■ **BRIEF**: This exercise calls for every line of the data below with the string "phone" in it.
************
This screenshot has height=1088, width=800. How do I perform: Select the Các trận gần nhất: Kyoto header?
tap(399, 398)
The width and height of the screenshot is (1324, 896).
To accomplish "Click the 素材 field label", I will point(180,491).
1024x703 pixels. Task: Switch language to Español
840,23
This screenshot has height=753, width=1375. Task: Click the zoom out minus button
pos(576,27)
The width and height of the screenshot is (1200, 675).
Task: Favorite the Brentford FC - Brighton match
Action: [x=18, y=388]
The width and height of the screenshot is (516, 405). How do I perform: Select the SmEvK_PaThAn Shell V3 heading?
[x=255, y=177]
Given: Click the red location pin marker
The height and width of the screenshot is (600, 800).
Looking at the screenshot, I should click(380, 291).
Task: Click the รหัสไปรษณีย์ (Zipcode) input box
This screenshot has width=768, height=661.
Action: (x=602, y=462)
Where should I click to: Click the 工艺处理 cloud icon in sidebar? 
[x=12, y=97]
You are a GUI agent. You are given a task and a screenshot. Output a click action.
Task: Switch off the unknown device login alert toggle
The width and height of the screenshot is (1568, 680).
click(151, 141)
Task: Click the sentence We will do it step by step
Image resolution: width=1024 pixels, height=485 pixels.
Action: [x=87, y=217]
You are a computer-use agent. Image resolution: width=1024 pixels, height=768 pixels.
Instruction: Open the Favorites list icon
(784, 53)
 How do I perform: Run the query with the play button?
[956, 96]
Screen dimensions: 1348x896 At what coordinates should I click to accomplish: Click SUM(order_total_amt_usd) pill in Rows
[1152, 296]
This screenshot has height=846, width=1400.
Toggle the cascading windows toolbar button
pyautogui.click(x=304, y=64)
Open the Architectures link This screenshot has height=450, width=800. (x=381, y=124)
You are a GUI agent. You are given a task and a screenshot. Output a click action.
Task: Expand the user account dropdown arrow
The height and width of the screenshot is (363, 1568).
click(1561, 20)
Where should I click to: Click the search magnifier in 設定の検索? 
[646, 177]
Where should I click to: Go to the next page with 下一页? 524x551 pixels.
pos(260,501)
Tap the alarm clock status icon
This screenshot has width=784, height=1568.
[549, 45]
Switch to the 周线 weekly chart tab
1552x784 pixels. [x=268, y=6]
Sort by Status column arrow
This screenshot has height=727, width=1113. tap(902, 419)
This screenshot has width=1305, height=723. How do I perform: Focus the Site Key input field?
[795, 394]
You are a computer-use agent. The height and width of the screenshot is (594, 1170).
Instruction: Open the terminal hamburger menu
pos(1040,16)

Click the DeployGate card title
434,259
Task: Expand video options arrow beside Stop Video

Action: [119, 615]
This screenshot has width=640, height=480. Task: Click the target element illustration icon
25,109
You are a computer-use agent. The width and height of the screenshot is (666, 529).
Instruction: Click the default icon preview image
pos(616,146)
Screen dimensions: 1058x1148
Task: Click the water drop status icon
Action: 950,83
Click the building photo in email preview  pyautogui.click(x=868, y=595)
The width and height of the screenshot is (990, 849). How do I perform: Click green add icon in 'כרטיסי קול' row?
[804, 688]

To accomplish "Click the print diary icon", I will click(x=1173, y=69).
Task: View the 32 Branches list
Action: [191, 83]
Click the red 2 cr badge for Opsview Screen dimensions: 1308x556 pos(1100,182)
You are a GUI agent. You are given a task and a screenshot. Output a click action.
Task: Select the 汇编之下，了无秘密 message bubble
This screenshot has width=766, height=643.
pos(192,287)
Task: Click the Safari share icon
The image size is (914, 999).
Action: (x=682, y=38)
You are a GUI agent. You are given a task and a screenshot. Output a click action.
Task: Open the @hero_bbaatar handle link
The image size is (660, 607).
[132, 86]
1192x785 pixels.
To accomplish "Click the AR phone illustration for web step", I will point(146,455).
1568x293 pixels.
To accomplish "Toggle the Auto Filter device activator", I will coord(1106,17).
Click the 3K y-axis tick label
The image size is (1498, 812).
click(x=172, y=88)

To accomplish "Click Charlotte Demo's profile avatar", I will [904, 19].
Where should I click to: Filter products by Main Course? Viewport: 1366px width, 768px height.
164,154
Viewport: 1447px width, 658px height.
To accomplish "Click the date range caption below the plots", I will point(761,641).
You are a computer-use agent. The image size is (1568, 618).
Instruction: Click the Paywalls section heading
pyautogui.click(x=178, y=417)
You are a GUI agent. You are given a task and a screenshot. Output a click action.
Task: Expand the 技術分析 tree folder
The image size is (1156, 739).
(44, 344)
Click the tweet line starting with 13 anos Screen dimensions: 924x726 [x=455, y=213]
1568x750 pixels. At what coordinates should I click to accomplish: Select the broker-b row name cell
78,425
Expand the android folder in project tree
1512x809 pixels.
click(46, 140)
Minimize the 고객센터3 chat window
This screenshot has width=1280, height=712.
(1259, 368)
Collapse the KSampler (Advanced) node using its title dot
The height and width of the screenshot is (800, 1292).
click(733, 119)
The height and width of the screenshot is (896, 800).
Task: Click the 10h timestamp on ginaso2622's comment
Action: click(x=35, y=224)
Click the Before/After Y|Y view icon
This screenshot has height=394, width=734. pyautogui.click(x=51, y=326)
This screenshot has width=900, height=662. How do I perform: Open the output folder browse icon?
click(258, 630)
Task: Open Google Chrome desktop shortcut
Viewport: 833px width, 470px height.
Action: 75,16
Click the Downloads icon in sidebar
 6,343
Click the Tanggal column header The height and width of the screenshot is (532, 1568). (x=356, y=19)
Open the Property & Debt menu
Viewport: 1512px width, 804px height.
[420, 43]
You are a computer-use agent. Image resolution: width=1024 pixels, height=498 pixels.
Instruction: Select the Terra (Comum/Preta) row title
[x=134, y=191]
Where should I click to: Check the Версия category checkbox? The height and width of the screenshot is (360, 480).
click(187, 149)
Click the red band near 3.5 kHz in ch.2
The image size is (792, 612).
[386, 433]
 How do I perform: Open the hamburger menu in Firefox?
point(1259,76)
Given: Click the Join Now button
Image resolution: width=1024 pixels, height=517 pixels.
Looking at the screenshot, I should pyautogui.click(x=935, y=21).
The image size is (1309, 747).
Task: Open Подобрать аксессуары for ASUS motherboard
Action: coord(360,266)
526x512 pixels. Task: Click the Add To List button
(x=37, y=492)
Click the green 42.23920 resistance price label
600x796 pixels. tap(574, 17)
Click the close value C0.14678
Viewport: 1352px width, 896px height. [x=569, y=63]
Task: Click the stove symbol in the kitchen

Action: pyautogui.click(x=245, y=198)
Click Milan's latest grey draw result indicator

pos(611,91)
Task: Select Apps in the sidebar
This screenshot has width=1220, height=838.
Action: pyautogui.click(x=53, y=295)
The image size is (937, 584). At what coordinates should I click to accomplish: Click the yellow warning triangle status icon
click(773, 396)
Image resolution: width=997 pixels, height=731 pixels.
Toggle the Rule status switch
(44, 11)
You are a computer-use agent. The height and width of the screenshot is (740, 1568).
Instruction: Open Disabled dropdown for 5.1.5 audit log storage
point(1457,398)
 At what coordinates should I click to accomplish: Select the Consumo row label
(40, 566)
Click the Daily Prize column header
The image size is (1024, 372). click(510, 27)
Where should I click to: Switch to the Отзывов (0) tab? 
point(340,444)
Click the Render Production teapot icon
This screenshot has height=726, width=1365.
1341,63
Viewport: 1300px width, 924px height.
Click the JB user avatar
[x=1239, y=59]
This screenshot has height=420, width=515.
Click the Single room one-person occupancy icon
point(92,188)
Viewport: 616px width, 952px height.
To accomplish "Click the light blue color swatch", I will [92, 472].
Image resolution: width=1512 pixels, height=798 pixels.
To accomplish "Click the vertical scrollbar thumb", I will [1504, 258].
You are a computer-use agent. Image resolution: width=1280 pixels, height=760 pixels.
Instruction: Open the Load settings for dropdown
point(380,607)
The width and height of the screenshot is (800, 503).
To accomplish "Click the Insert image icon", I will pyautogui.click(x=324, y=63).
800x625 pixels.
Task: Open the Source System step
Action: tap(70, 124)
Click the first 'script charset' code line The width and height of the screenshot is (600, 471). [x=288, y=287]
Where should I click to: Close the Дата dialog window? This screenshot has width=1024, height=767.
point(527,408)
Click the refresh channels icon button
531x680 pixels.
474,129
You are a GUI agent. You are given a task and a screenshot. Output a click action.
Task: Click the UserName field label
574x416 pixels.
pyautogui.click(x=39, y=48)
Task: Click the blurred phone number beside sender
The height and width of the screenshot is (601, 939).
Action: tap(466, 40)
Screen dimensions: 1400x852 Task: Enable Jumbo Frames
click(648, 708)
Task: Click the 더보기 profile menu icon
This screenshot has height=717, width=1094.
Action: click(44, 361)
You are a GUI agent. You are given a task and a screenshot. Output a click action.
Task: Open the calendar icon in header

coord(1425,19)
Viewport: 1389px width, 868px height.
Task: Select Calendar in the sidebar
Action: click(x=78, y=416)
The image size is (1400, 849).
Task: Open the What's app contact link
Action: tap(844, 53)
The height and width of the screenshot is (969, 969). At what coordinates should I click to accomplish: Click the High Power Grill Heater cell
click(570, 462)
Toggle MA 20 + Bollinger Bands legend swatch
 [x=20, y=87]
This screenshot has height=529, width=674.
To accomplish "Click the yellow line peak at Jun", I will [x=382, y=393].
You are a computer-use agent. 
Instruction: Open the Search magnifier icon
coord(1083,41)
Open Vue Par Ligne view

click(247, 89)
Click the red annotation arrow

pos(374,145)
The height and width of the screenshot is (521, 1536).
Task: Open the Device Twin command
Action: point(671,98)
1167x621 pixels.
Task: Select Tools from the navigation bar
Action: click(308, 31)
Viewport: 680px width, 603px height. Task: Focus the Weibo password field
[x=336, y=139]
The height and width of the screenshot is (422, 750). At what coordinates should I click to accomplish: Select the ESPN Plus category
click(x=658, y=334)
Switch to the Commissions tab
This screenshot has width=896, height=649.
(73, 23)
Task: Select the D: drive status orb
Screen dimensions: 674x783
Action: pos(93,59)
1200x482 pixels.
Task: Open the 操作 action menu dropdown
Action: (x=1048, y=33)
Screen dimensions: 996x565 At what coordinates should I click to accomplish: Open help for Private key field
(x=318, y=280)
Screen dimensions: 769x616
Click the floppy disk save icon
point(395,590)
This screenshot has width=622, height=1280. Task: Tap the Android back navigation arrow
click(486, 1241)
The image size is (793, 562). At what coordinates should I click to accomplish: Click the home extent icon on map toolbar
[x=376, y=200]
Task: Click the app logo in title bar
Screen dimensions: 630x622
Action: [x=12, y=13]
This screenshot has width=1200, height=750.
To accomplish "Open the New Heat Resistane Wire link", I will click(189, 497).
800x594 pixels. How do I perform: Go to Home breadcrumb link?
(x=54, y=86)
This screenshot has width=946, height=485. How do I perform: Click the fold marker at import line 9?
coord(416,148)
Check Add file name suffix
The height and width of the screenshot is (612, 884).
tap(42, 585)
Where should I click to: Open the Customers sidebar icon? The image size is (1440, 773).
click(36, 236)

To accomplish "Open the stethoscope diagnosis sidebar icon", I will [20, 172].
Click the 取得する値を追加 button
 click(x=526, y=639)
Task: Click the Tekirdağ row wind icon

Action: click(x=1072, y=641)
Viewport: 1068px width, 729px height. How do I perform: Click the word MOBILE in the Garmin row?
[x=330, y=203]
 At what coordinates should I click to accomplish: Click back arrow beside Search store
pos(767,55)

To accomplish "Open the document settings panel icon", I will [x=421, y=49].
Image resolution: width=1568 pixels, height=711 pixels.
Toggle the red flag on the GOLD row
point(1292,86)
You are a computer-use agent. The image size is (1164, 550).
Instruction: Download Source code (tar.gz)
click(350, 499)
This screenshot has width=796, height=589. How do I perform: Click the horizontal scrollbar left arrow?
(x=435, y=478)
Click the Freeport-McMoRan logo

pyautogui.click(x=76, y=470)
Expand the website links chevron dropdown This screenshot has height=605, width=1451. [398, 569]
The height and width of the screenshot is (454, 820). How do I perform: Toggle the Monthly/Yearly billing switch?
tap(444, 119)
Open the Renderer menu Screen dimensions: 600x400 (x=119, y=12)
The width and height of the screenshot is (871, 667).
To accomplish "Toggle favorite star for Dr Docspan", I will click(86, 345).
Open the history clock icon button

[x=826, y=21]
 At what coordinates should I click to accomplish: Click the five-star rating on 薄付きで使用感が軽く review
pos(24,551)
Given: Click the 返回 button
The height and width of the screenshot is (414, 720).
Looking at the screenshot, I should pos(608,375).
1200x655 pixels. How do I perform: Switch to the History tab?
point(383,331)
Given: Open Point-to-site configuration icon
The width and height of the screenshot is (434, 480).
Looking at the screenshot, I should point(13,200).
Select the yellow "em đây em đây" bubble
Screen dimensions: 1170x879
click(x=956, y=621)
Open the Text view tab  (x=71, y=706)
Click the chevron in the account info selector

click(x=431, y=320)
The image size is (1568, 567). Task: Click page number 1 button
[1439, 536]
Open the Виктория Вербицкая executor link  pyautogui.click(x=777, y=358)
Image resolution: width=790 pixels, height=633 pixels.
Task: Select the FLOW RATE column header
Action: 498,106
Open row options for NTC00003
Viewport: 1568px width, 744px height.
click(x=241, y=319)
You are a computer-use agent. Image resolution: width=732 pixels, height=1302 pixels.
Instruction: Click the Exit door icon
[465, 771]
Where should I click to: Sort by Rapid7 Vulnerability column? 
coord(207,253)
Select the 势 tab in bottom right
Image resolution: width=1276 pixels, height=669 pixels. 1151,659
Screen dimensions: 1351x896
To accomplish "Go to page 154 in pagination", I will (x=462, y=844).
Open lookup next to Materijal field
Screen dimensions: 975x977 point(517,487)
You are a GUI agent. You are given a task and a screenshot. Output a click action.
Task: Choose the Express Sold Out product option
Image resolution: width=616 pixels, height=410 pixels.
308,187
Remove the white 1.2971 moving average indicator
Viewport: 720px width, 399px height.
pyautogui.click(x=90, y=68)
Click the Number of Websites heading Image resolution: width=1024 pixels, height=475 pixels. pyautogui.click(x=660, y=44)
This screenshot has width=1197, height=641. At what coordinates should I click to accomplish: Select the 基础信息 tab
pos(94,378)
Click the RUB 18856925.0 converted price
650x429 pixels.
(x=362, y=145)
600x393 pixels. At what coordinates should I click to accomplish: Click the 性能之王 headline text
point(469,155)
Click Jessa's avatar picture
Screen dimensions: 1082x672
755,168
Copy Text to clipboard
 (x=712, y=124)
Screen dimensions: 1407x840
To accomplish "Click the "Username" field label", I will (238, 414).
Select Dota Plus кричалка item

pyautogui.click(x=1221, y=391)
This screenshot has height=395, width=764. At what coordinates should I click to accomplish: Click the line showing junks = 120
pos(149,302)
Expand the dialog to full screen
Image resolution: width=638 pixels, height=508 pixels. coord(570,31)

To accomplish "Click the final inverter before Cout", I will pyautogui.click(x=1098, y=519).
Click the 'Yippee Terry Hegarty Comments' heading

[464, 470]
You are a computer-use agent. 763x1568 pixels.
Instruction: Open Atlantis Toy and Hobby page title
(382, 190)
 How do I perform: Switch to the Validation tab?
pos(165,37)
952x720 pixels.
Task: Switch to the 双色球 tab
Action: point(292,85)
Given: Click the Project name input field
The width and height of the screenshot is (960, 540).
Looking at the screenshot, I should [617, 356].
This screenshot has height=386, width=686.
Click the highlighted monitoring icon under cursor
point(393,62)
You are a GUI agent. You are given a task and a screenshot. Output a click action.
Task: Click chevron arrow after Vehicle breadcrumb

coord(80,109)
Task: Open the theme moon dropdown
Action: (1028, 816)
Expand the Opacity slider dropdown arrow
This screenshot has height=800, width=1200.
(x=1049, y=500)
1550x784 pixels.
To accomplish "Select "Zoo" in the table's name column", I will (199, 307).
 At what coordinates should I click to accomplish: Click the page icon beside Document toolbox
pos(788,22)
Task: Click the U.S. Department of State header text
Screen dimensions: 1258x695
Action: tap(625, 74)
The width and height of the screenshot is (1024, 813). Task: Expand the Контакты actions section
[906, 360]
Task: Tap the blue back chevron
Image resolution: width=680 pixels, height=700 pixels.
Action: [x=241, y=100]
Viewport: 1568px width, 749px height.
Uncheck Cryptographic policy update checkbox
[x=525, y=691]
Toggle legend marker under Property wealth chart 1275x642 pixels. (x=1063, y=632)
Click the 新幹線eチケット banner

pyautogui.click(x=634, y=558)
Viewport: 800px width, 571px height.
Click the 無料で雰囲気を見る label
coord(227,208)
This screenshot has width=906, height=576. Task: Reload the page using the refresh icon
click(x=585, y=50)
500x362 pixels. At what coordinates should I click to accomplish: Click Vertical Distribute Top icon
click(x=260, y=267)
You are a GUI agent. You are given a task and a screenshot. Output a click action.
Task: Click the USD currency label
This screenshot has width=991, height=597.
************
■ **TASK OUTPUT**:
To accomplish "Click the AR phone illustration for web step", I will point(146,455).
Task: Click the blurred phone number beside sender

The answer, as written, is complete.